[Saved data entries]
____
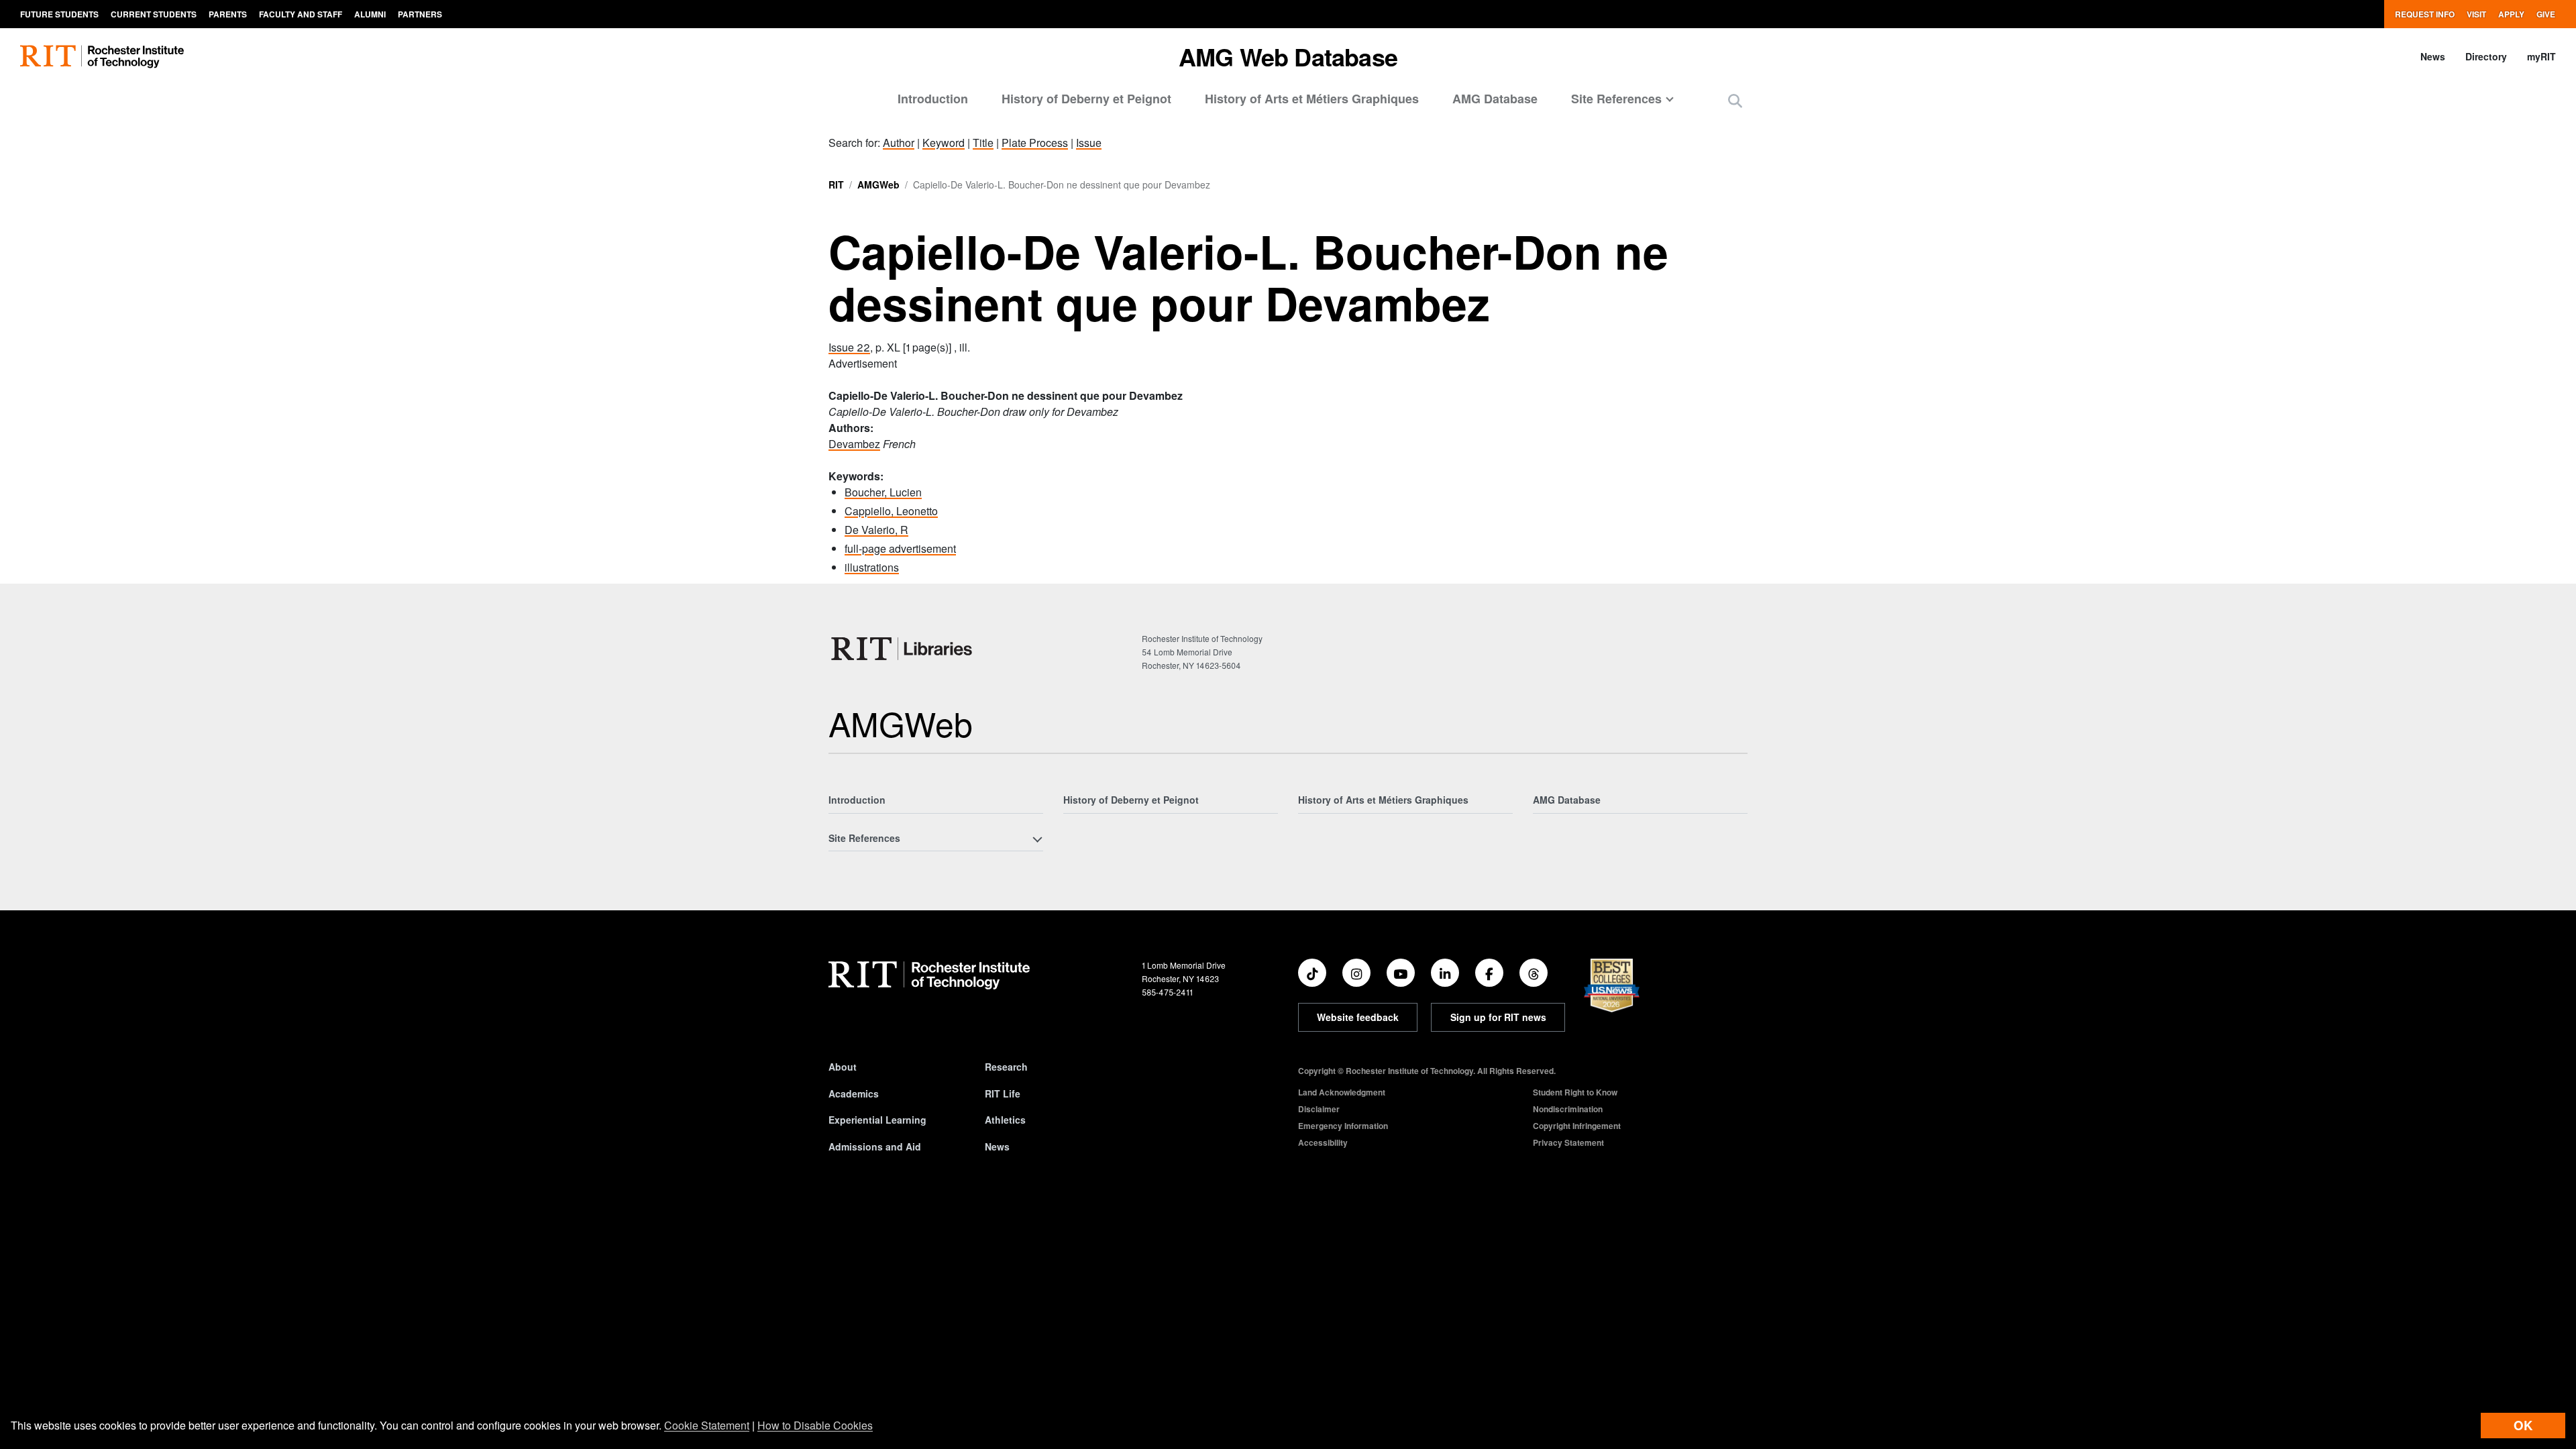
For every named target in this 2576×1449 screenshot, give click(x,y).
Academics (853, 1093)
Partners (420, 14)
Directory (2486, 56)
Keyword (943, 142)
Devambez (854, 443)
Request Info (2425, 14)
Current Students (154, 14)
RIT (836, 184)
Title (983, 142)
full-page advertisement (900, 548)
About (842, 1066)
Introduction (933, 98)
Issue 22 (849, 347)
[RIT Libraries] (902, 648)
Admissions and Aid (874, 1146)
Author (898, 142)
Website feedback (1358, 1017)
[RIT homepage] (102, 56)
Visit (2476, 14)
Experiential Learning (877, 1119)
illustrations (872, 567)
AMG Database (1495, 98)
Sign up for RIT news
____
→ AIM OF THE TASK
Once you find the line containing "[RIT homepage] (102, 56)", copy it and every line after it through the end of the records, exactly as they stand.

→ TASK RESULT
[RIT homepage] (102, 56)
Visit (2476, 14)
Experiential Learning (877, 1119)
illustrations (872, 567)
AMG Database (1495, 98)
Sign up for RIT news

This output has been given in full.